Web log analytics

Log analytics is a Python script that lets you import logs from common web servers, like nginx, Apache, IIS and more directly into Piwik PRO. This free software is available under the GPLv3 license and can be found on GitHub and PyPi.

Install the log analytics script

You can install the script using one of the following methods:

pip install piwikpro-log-analytics
curl https://raw.githubusercontent.com/PiwikPRO/log-analytics/master/piwik_pro_log_analytics/import_logs.py > import_logs.py
chmod +x import_logs.py

Set up log import

You need to run the log importer tool with the correct parameters. Some parameters are required, while others are optional.

Sample command:

piwik_pro_log_analytics --url=https://demo.piwik.pro --client-id=*** --client-secret=*** --enable-static --enable-bots --show-progress --idsite=*** --recorders=2 sample.log
./import_logs.py --url=https://demo.piwik.pro --client-id=*** --client-secret=*** --enable-static --enable-bots --show-progress --idsite=*** --recorders=2 sample.log

Parameters

--url= https://demo.piwik.pro

This mandatory parameter specifies the location of your Piwik PRO account.

--client-id=***

This is a part of your API credentials. Where to find it?.

--client-secret=***

This is a part of your API credentials. Where to find it?.

--idsite=***

This is your site or app ID. Where to find it? Example:99e33528-8da4-46d8-be90-a62bfb3a7bba).

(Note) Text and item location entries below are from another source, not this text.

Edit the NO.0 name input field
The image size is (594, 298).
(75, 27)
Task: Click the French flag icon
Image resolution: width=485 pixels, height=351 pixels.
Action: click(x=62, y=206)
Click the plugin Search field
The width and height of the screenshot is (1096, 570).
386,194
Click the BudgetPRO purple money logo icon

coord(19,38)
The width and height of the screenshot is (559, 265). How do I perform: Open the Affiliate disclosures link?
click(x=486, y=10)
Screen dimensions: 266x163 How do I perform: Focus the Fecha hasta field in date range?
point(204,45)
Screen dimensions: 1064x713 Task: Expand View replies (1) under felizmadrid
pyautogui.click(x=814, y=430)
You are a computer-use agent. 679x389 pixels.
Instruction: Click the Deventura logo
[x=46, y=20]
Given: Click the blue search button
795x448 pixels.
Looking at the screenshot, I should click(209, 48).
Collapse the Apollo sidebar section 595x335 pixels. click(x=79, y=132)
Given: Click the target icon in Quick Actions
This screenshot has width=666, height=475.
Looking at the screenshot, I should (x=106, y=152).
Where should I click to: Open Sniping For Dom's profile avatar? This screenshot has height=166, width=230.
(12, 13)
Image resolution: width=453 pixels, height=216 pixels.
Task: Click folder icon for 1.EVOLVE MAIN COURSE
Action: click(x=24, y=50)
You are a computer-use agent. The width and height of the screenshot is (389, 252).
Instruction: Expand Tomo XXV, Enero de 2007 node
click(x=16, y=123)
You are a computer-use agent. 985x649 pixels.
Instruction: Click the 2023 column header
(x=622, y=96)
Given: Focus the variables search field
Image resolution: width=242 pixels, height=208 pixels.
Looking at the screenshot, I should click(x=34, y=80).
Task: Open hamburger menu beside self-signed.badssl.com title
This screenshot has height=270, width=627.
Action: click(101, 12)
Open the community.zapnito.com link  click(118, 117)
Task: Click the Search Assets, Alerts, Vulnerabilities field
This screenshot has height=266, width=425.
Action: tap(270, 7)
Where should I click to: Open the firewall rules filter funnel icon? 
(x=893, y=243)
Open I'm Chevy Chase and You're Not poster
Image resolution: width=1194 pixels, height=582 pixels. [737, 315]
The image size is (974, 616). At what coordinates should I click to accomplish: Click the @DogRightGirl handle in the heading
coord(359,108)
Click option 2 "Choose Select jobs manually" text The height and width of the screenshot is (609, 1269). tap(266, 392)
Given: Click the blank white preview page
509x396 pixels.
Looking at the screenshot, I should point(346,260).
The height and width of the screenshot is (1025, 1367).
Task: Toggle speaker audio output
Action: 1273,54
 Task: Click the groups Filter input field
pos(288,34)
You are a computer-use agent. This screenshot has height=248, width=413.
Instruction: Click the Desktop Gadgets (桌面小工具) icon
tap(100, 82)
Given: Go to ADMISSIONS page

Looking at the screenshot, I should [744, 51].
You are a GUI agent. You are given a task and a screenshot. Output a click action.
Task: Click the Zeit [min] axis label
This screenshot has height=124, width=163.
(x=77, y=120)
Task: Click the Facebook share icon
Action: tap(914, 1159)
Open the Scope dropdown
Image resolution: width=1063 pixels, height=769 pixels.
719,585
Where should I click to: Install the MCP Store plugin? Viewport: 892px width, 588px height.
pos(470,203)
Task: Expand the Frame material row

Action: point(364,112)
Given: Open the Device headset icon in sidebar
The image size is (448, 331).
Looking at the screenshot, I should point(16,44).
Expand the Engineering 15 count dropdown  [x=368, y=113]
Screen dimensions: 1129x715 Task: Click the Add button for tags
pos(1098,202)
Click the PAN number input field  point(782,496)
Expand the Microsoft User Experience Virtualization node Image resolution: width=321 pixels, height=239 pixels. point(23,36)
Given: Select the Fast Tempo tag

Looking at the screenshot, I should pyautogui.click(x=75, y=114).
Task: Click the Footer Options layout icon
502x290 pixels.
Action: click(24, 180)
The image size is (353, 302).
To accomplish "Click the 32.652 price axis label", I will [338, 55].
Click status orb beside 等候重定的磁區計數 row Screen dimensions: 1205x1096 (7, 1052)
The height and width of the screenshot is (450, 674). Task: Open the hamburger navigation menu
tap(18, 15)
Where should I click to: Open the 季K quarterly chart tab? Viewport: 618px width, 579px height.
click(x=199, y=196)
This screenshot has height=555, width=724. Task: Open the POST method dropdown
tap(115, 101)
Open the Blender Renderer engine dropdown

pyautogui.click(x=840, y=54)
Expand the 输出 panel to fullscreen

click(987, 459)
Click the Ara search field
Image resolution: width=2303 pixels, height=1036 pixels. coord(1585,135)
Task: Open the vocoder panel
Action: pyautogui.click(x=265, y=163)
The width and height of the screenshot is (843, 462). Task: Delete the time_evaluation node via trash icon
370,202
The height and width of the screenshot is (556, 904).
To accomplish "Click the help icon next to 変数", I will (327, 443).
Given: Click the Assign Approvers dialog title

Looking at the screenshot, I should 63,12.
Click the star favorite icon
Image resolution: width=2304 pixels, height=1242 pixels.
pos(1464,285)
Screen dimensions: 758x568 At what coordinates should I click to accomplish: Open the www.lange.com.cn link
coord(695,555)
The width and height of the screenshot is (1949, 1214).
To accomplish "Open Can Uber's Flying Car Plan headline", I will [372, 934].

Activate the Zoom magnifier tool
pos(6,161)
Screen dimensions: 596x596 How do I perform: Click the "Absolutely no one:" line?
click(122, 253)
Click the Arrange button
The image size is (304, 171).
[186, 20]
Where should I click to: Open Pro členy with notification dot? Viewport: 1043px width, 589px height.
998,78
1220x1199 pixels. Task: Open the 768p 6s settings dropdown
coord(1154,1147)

There are many other options that can be added to this script, which are described in the following section: Add parameters to log import.

Note: If you plan to import logs regularly, it’s best to set up a scheduled job using a tool like CRON.

Exclude log lines

There are several methods for excluding specific log lines or visitors from tracking:

  • You can exclude specific IP addresses or IP ranges from tracking. To set up excluded IPs, go to Piwik PRO > Administration > Sites & apps > Data collection > Don't collect data from these IP addresses.
  • You can exclude lines from specific IP or IP ranges. To set it up, go to Piwik PRO > Administration > Sites & apps > Data collection > Don't collect data from these IP addresses.
  • You can exclude visitors based on their User-Agent request header by using –useragent-exclude.
  • You can also specify a single hostname for importing logs, which means logs from other hosts will be ignored. Use the –hostname parameter to set this.
  • You can also exclude specific log lines where the URL path matches a given pattern using the –exclude-path option.

Note: If you need to add multiple paths or hostnames, you will need to add these parameters multiple times.

Add parameters to log import

The web log analytics script doesn't track static files, such as JS, CSS, images and the like, and excludes all bot traffic.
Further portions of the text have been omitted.